* **本文**:

地球温暖化、農作物70品目に深刻なダメージ 品質低下や収穫量減少 コメ、野菜、果物、豆類…食卓が脅かされる

 6月、日本列島の多くの地域が早過ぎる酷暑に見舞われた。地球温暖化が進めば、こんな猛暑が日常になる日が来るかもしれない。こうした気候変動に翻弄され、影響が国内で既に表れている分野の一つが農業だ。
 共同通信が5~7月、都道府県を対象にした調査では、高温などで「品質低下」や「収穫量減」といった影響が出ている農作物は70品目以上という深刻な状況が判明した。一方で、環境の変化に適応しようと、多くの産地で新たな作物栽培や品質改良への挑戦が始まっている。各地の風土に合わせて農家が生産を続けてきた現場は様変わりしつつある。(共同通信=江濱丈裕、村越茜)

 ▽東京以外の46道府県で「農作物に気候変動の影響」

 調査は都道府県の農業担当部署に実施。その結果、気候変動の影響を受けている農作物が管内に「ある」と回答したのは46道府県に上った。東京都だけは「分からない」だった。

 影響を受けている農作物をできるだけ挙げてもらったところ、品目別で最も多かったのはコメの43道府県だ。ブドウ(31道府県)、ナシ(28府県)、トマト・キク類(ともに20県)、ミカン(20府県)と続く。豆類や野菜、果物、草花まで幅広く、身近な品目ばかりだ。
 具体的な現象としては高温、集中豪雨、降水量の増加、干ばつなどが指摘され、気候変動が食卓を脅かしている現実の危機を突き付けた。

 ▽今世紀末にはコメの収穫量20%低下の恐れ

 主力作物の代表であるコメ。具体的な影響として、白く濁る「白未熟粒(しろみじゅくりゅう)」や、亀裂が入って割れやすくなる「胴割粒(どうわれりゅう)」の発生、高温で増えたカメムシの被害などを指摘する自治体が目立った。品質低下や収穫量減少などに直面している。

 「被害が東北地方にまで広がっている。全国規模の深刻な問題」。調査結果に目を通した農業・食品産業技術総合研究機構(農研機構)気候変動適応策研究領域作物影響評価・適応グループ長の西森基貴さん(気候学・農業気象学)は指摘した。「コメの品質低下は1等米の比率低下につながる。農家にとって大きな打撃だ」

* **出典資料**:
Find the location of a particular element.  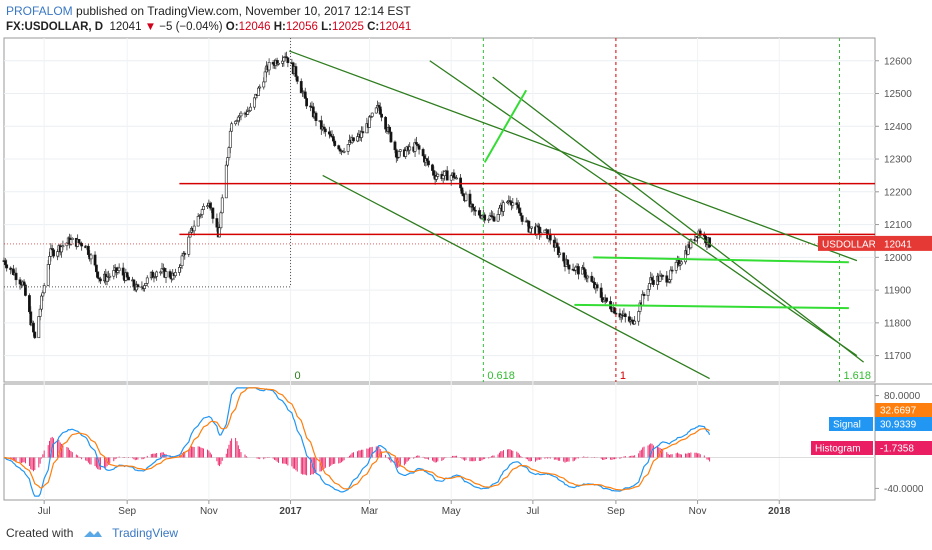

* **応用問題**:
(A) 農作物への気候変動の影響を扱った本文のうち、「共同通信が5~7月、都道府県」で始まり「だけは「分からない」だった。」に至るまでの部分を、一字一句変えずに書き写してください。
(B) 農作物への気候変動の影響を扱った本文の最後の文に続けて、その先を書き進めてください。

* **練習問題の解答**:
(A)
共同通信が5~7月、都道府県を対象にした調査では、高温などで「品質低下」や「収穫量減」といった影響が出ている農作物は70品目以上という深刻な状況が判明した。一方で、環境の変化に適応しようと、多くの産地で新たな作物栽培や品質改良への挑戦が始まっている。各地の風土に合わせて農家が生産を続けてきた現場は様変わりしつつある。(共同通信=江濱丈裕、村越茜)

 ▽東京以外の46道府県で「農作物に気候変動の影響」

 調査は都道府県の農業担当部署に実施。その結果、気候変動の影響を受けている農作物が管内に「ある」と回答したのは46道府県に上った。東京都だけは「分からない」だった。

(B)
 農研機構が昨年7月に公表した研究結果では、日本の気温が大きく上昇した場合、今世紀末に全国の米の収量が20世紀末と比べて約20%減る恐れがある。白未熟粒の比率は、今世紀末には約40%になるとの予測も出た。
 調査では、都道府県の取り組みも紹介してもらった。コメの高温対策として多くの地域で取り組まれているのが水管理の徹底だ。長野県は「夜間のかけ流し処理による水管理の指導」、静岡県は「夏場の水温を下げるため、夜間通水を推奨している」と説明。石川県も「刈り取り直前までの通水実施」などと回答した。

コメの現状について説明する、西森基貴・農研機構グループ長

 高温で増えたカメムシが、イネの養分を吸うといった「虫害」も増えている。秋田県は対策として「薬剤散布や、カメムシの生息域となる雑草地などで除草を徹底」しているという。
 田植えの時期をずらすといった、農作業の時期を考慮している地域も多い。真夏の高温を避けるためだ。「田植えの時期を繰り下げ、出穂の時期を遅らせる」(富山県)、「出穂時期を遅らせるなど移植時期の適正化」(兵庫県)、「移植時期の変更」(高知県)との説明があった。ただ、西森さんは「農業用水や労力確保の事情から、この工夫も限界があるのが実情」と話す。
 西森さんが切り札として期待するのは、暑さに強い新しい品種「高温耐性品種」の開発だろう。共同通信の調査でも、20以上の府県が育成や普及に言及した。多くの地域がオリジナル品種の育成に努めている。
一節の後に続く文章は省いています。